__Work item__
Repeat exactly, and only, the lines below starting at the line that contains "At what coordinates should I click to accomplish: Toggle" and ending at the line that contains "The image size is (720, 1046).", inclusive of both.

__Data excerpts__
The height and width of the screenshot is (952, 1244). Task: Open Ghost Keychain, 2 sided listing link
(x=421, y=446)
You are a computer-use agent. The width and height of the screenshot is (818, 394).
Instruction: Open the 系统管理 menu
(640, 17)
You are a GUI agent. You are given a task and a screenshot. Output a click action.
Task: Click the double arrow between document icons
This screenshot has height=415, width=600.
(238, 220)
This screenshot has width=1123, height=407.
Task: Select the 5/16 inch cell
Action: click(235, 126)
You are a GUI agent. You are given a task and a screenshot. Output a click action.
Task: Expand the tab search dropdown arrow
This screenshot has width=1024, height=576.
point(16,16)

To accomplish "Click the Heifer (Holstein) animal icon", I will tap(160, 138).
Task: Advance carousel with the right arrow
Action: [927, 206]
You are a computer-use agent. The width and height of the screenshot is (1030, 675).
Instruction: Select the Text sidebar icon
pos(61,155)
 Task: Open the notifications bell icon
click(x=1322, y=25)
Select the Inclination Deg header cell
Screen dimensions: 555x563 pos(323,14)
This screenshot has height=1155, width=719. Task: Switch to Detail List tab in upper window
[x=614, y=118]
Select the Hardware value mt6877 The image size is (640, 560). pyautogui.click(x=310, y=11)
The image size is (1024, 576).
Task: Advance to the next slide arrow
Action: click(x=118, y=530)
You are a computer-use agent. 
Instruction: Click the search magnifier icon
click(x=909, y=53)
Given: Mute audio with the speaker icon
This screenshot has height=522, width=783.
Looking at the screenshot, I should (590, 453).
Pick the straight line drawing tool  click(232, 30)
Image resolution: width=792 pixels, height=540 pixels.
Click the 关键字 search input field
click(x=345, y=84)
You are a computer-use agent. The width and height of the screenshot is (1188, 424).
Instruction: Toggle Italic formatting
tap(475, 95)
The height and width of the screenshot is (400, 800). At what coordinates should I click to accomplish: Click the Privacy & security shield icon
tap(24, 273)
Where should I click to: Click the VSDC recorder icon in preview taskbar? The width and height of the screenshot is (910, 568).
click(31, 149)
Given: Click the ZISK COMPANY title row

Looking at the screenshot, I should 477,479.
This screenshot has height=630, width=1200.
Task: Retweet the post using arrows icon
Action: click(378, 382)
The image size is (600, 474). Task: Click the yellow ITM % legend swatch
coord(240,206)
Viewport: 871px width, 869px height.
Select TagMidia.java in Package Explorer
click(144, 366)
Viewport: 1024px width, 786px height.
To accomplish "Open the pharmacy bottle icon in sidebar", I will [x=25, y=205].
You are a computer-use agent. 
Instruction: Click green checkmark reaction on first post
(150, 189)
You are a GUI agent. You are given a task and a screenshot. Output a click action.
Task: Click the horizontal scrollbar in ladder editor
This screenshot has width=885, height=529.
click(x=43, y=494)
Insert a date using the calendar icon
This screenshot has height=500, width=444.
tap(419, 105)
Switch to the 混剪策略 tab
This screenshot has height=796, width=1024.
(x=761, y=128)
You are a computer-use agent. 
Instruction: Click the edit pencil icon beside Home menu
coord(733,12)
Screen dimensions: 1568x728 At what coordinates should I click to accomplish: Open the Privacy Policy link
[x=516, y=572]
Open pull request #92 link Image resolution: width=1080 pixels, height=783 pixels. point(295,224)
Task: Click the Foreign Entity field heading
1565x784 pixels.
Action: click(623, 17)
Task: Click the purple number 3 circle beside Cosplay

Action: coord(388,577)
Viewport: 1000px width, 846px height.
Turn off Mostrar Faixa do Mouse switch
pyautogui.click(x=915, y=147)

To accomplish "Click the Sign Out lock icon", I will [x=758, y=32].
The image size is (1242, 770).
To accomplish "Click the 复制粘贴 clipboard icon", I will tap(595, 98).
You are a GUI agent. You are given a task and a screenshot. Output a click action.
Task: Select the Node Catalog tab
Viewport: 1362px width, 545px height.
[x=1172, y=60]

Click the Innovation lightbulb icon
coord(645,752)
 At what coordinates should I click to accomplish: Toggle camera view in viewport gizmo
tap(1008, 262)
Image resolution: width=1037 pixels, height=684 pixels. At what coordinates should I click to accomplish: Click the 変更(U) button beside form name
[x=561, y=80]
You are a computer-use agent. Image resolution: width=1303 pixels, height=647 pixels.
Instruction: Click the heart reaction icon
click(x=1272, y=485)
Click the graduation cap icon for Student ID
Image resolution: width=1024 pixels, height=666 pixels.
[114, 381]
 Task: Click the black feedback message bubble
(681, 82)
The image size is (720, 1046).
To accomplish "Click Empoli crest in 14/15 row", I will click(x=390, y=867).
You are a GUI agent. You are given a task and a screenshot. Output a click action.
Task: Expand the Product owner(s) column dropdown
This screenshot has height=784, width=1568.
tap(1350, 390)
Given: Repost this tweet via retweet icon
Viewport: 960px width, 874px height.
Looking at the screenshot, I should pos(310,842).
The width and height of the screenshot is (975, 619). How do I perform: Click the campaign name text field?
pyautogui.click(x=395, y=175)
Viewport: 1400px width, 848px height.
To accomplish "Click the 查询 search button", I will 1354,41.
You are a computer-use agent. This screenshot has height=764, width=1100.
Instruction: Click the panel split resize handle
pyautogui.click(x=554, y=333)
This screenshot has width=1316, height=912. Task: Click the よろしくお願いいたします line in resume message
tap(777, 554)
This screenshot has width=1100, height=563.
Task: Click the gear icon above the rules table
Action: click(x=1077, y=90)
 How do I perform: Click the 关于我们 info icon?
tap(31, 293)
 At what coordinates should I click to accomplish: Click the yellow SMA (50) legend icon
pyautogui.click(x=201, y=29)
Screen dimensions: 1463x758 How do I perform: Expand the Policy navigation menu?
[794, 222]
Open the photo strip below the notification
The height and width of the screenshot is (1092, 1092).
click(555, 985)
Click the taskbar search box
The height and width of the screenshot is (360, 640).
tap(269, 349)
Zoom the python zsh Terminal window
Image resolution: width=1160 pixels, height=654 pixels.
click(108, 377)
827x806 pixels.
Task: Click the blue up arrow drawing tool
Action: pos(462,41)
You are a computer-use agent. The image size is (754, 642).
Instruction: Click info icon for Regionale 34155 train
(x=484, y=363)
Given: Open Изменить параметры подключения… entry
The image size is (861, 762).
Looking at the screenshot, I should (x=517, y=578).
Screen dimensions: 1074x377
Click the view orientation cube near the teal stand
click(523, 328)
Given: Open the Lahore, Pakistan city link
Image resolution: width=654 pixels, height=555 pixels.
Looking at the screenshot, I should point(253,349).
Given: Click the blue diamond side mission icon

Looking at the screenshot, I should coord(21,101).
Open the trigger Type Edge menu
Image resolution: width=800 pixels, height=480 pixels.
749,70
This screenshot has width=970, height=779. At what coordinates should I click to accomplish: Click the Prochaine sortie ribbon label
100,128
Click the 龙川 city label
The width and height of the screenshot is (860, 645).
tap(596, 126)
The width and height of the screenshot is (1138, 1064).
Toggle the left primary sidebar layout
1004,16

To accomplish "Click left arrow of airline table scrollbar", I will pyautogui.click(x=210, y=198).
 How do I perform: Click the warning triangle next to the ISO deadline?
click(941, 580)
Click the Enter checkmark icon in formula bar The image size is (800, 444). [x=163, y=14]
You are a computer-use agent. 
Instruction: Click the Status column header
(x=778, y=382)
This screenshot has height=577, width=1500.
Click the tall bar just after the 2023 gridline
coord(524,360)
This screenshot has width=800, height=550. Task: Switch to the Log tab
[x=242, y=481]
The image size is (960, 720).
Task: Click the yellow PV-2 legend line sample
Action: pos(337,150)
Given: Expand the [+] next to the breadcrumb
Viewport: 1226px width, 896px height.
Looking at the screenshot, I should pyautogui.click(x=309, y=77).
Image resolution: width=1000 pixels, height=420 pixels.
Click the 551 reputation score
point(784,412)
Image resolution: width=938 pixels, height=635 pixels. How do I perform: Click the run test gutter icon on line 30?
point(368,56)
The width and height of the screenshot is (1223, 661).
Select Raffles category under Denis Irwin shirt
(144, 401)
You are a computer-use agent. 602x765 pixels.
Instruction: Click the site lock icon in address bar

__Solution below__
 At what coordinates should I click to accomplish: Toggle camera view in viewport gizmo
tap(1008, 262)
Image resolution: width=1037 pixels, height=684 pixels. At what coordinates should I click to accomplish: Click the 変更(U) button beside form name
[x=561, y=80]
You are a computer-use agent. Image resolution: width=1303 pixels, height=647 pixels.
Instruction: Click the heart reaction icon
click(x=1272, y=485)
Click the graduation cap icon for Student ID
Image resolution: width=1024 pixels, height=666 pixels.
[114, 381]
 Task: Click the black feedback message bubble
(681, 82)
The image size is (720, 1046).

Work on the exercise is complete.